In 1960 he was a finalist for the CFL's Most Outstanding Player award, losing to Edmonton's Jackie Parker.
"Possibly, for his age, he may have been as good as Jim Brown," said former Ti-Cat Angelo Mosca.
Larry Fesler, who covered the Buffalo Bills from the AFL beginnings up until 2007, called Gilchrist the best all-around football player that he ever saw. And he's seen the likes of Jim Kelly and Thurman Thomas.
Gilchrist still holds the Argos single-game scoring record at 27 points. It was a game in 1960 against Montreal.
That was the year the Argos finished first with the likes of Rote, Dave Mann, Dick Shatto and Cookie.
Why is he not in the CFL Hall of Fame? He was voted in but refused, saying the Argos took advantage of him. It appeared however, that he softened his stance on that in the last 15-20 years.
He joined the fledging AFL in 1962 and played for the Bills. He became the league's first 1000-yard rusher and took home the MVP. And, in 1964, led the Bills to their only title, beating the San Diego Chargers 20-7. He also took three AFL rushing titles.
In 1963 he wore the #32, becoming one of four sports people wearing number 32 that year to capture MVP awards. (Sandy Koufax, Elston Howard, and Jim Brown in addition to Gilchrist.)
Although he only played for the Bills for three years (62-64), he is still the third leading rusher in Bills history.

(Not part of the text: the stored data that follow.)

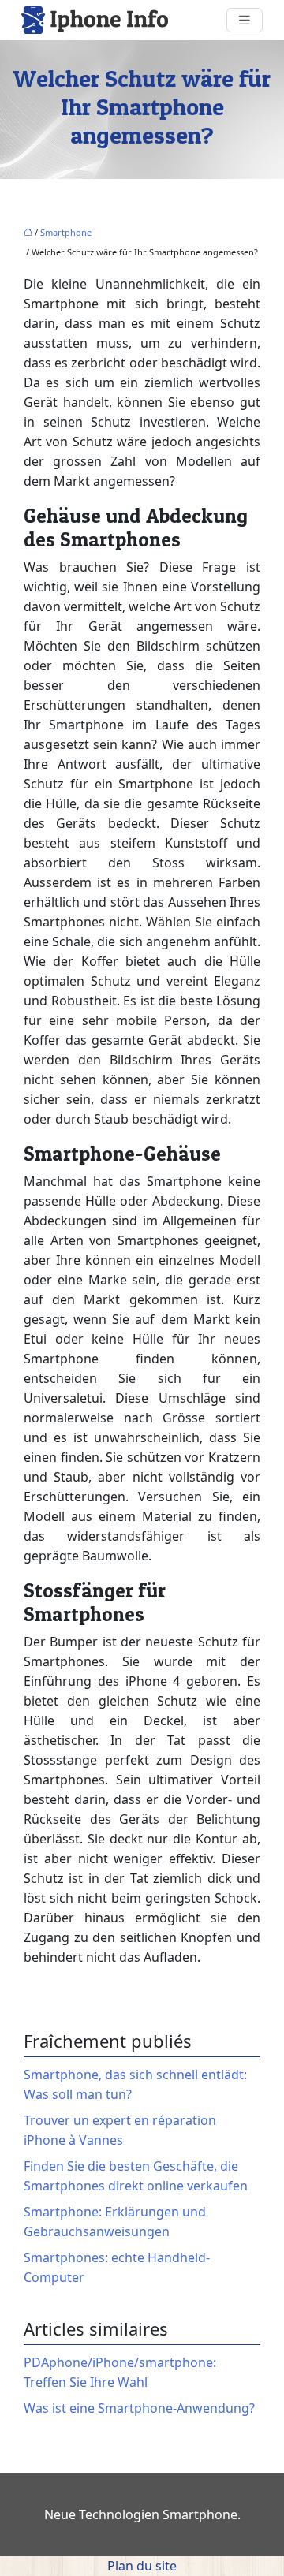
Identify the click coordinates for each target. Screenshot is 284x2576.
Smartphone (66, 232)
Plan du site (142, 2565)
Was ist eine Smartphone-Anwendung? (139, 2408)
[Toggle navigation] (244, 20)
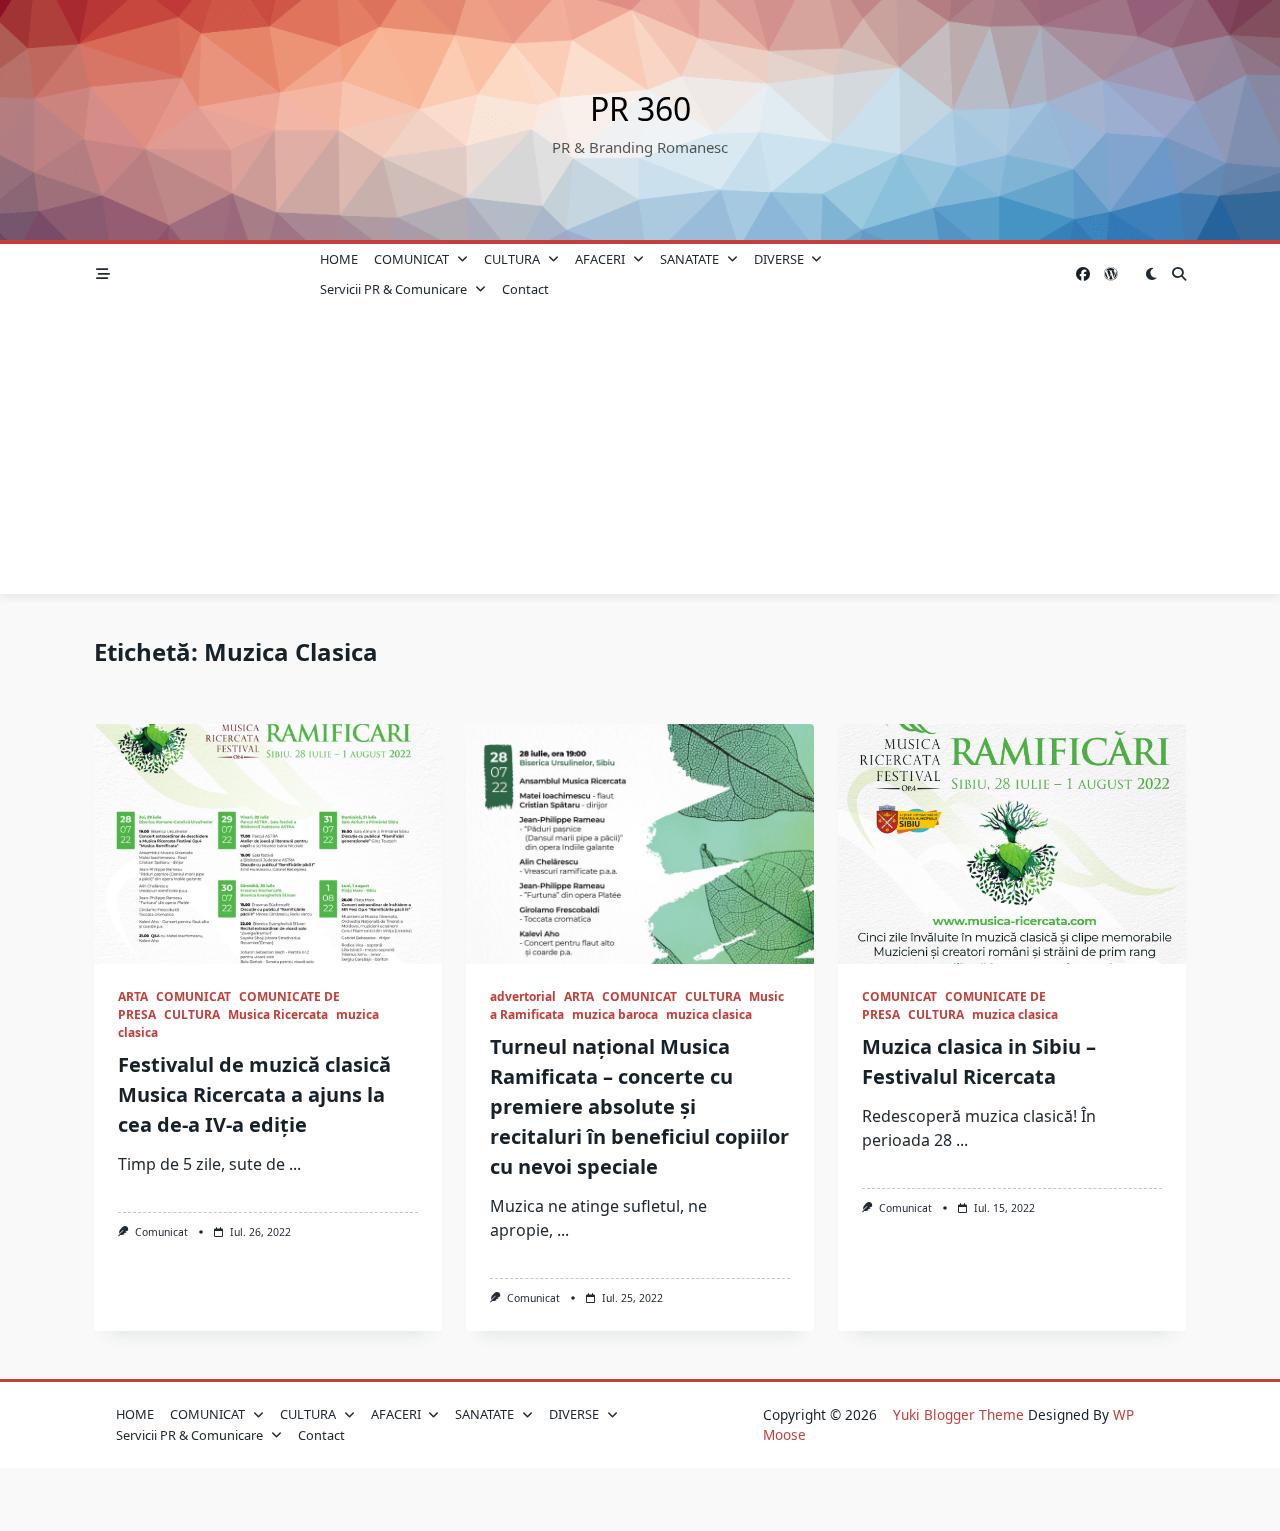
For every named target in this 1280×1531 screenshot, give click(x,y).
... (295, 1164)
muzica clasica (709, 1014)
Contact (525, 289)
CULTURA (512, 259)
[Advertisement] (640, 454)
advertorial (523, 996)
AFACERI (600, 259)
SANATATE (689, 259)
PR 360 (640, 108)
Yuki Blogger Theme (958, 1414)
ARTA (133, 996)
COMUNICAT (411, 259)
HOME (339, 259)
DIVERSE (779, 259)
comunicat (161, 1232)
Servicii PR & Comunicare (393, 289)
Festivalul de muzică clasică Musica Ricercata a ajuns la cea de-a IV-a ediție (254, 1094)
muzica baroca (615, 1014)
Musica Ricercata (278, 1014)
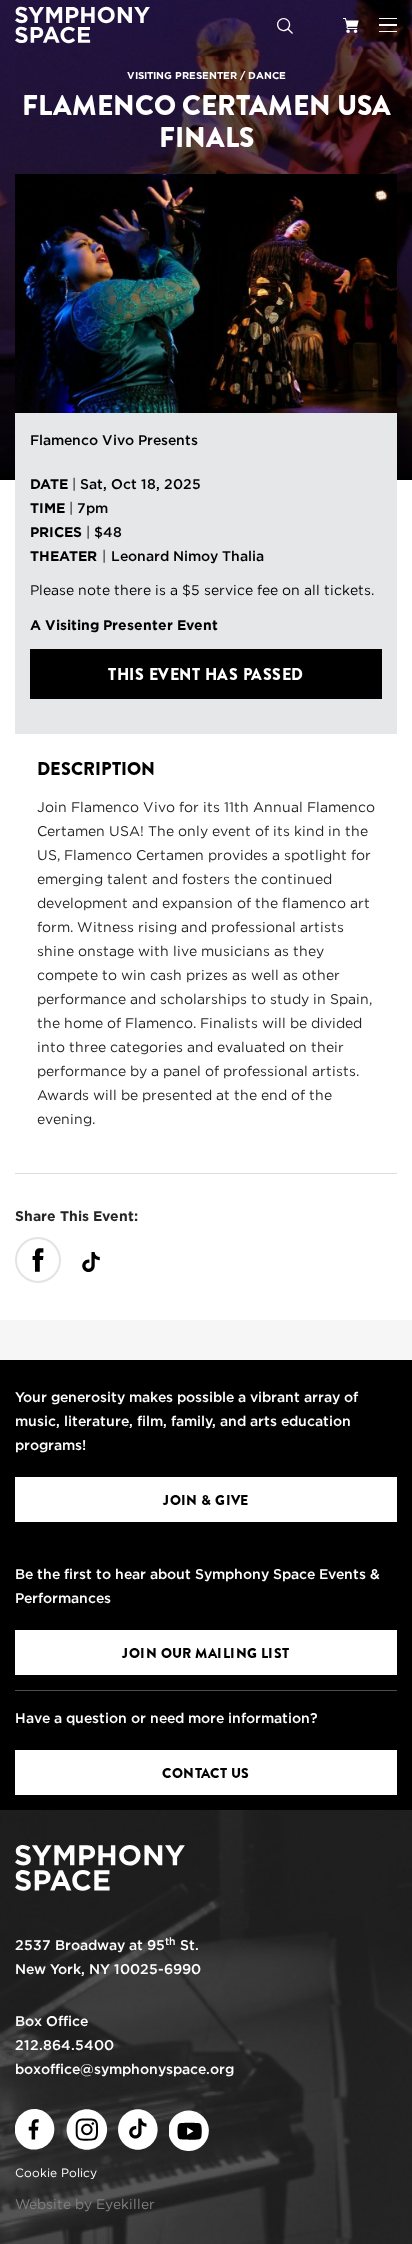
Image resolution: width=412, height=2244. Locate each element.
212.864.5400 (64, 2045)
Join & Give (206, 1500)
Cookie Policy (56, 2172)
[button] (388, 25)
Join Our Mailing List (205, 1653)
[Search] (285, 25)
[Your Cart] (351, 25)
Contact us (205, 1773)
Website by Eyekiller (85, 2204)
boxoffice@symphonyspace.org (124, 2069)
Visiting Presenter (182, 75)
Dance (267, 75)
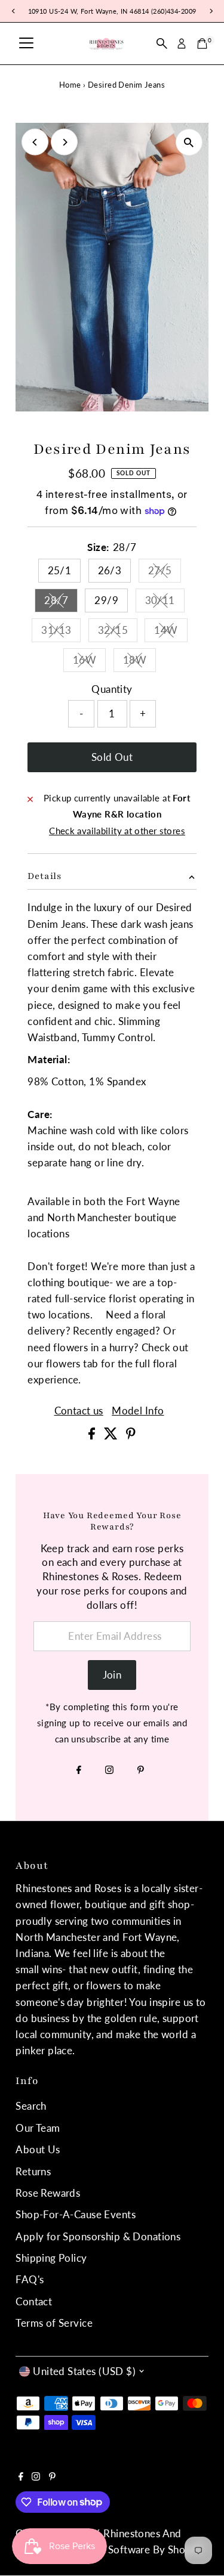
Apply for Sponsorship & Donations (98, 2236)
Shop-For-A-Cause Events (76, 2214)
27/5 (165, 572)
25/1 (60, 570)
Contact (34, 2301)
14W (170, 632)
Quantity (111, 689)
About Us (38, 2149)
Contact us (78, 1410)
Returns (33, 2171)
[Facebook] (78, 1770)
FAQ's (30, 2279)
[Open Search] (162, 43)
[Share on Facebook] (92, 1435)
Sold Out (112, 757)
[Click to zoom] (189, 142)
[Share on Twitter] (112, 1435)
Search (31, 2106)
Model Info (138, 1410)
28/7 (61, 602)
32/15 (117, 632)
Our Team (38, 2128)
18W (139, 662)
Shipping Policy (51, 2258)
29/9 (106, 600)
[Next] (64, 142)
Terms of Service (54, 2323)
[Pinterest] (140, 1770)
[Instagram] (109, 1770)
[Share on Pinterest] (131, 1435)
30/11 (165, 602)
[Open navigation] (26, 43)
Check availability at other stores (117, 830)
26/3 (110, 570)
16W (89, 662)
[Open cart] (202, 43)
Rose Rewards (48, 2193)
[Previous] (35, 142)
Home (70, 84)
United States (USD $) (84, 2371)
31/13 (61, 632)
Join (112, 1674)
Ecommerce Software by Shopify (127, 2549)
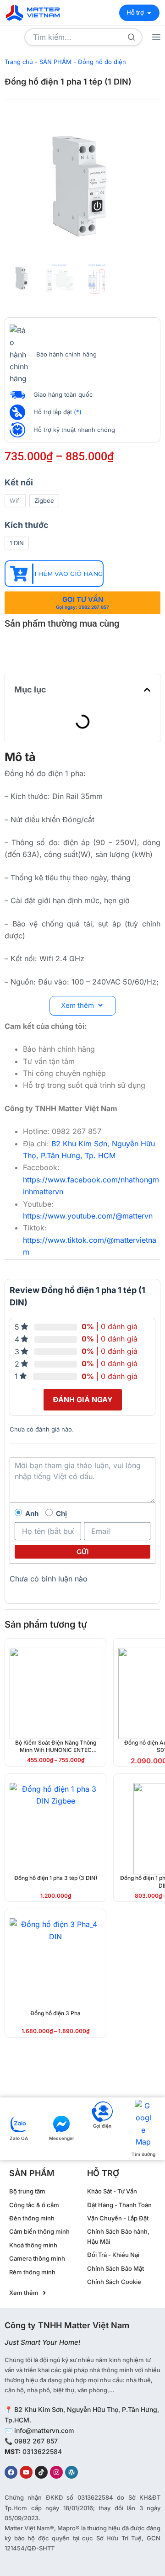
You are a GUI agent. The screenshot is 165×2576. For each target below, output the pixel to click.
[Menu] (156, 37)
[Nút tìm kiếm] (131, 37)
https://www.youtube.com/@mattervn (88, 1215)
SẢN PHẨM (55, 61)
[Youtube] (26, 2472)
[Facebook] (11, 2472)
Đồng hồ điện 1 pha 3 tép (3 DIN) (55, 1877)
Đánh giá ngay (83, 1399)
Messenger (61, 2138)
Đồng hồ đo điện (102, 61)
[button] (147, 689)
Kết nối (19, 482)
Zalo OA (19, 2138)
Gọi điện (102, 2126)
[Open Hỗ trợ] (149, 12)
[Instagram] (56, 2472)
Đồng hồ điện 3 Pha (55, 2013)
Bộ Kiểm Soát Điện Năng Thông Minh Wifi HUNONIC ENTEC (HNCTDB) (55, 1750)
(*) (78, 411)
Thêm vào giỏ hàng (68, 573)
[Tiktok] (41, 2472)
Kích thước (27, 525)
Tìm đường (143, 2154)
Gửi (83, 1552)
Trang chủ (19, 61)
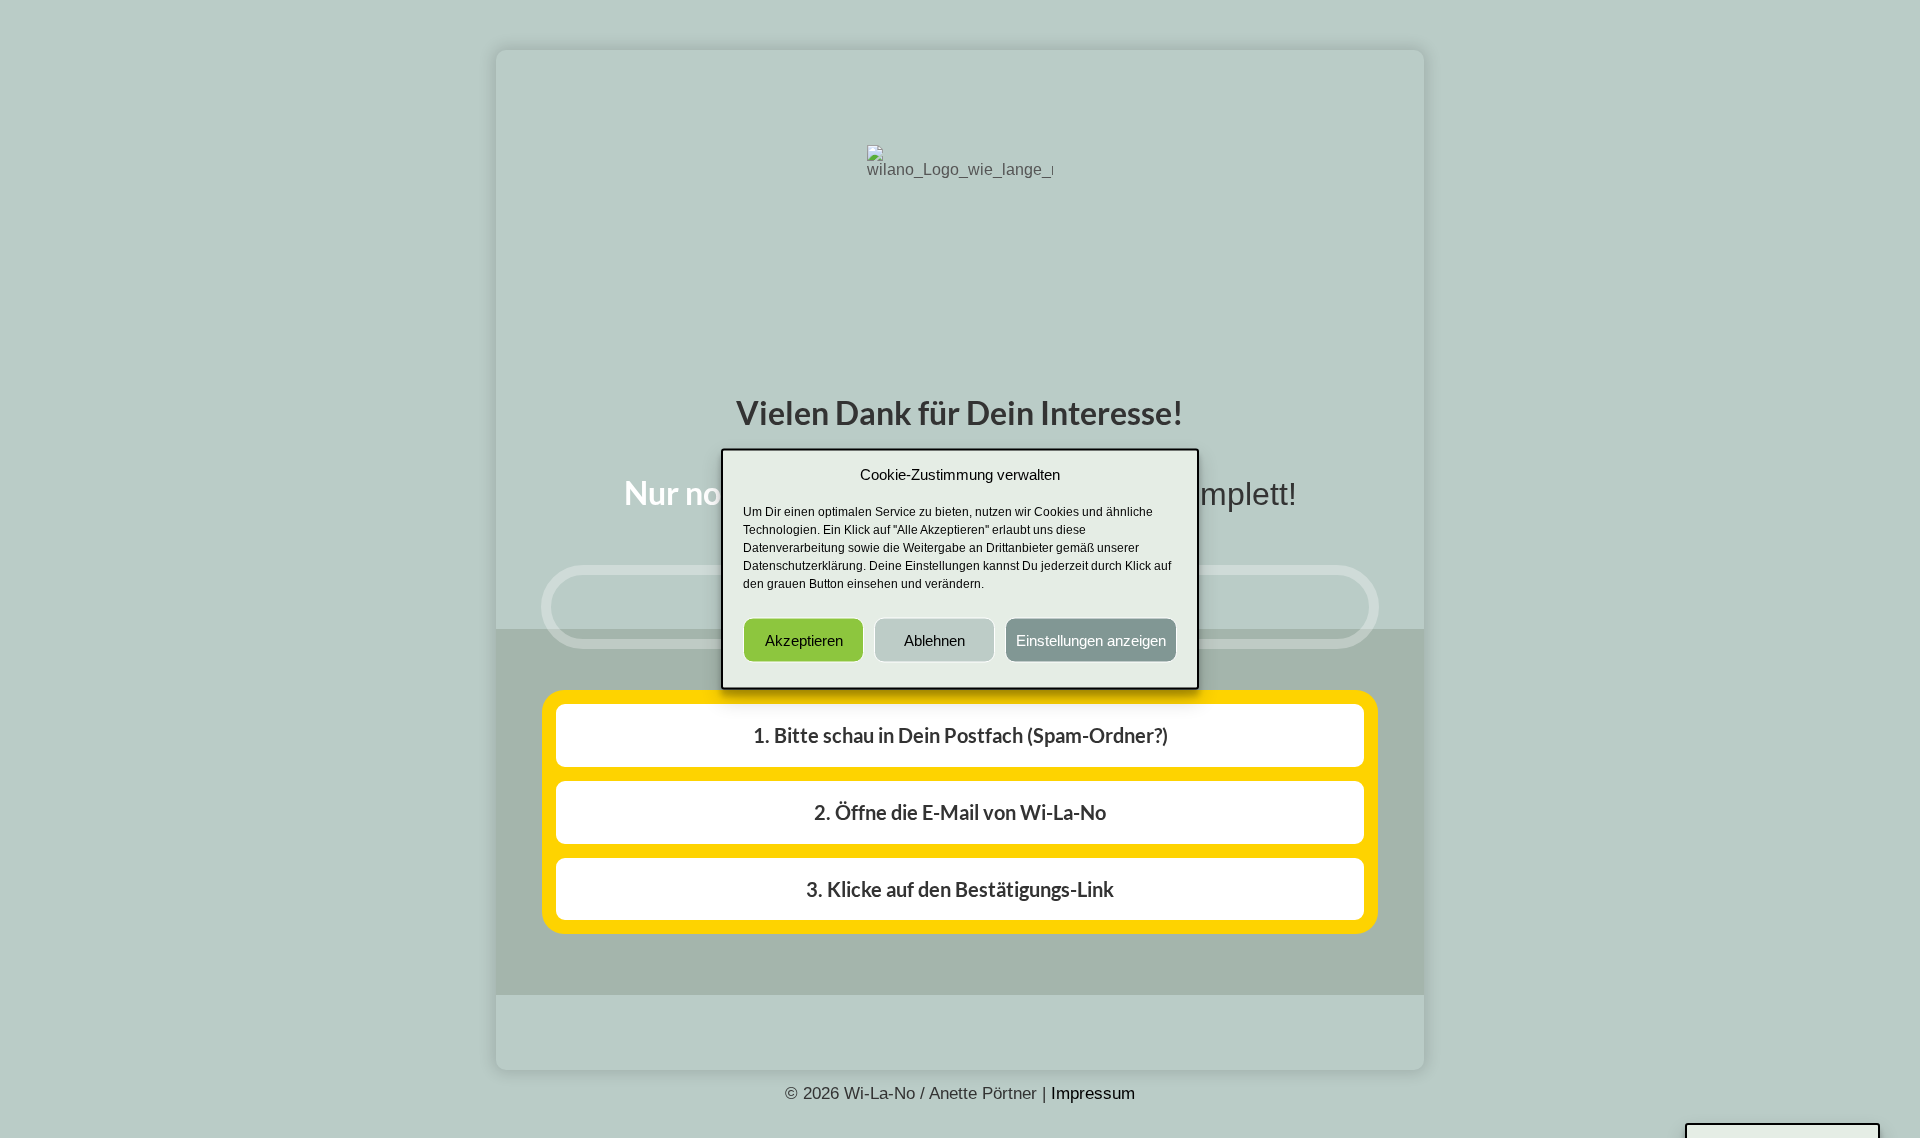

One of the biggest things he did was in 1965. In 1965, the AFL all-star game was held in New Orleans, were segregation was rampant.
The players were told it would stop; it didn't. Gilchrist and his teammates had a hard time getting cabs, eating in restaurants, and sleeping in good motels.
Some players called a meeting, and it was Cookie Gilchrist who spoke out saying it's "got to stop."
He forced the movement of the game to Houston. Meanwhile, New Orleans, which was in the running for an NFL franchise, was stunned that the AFL had pulled out. They started de-segregating a short time later; they got their franchise a few years later.
Many say the moving of that AFL game was a turning point, and that move was sparked by Gilchrist.
Gilchrist loved Canada, and especially Toronto. His three children, two sons and a daughter, live there.
He played for the Denver Broncos in 1965 and 1967, and for Miami in 1966. He was selected as fullback for the all-time AFL team.
He died this week at an assisted living centre near Pittsburgh.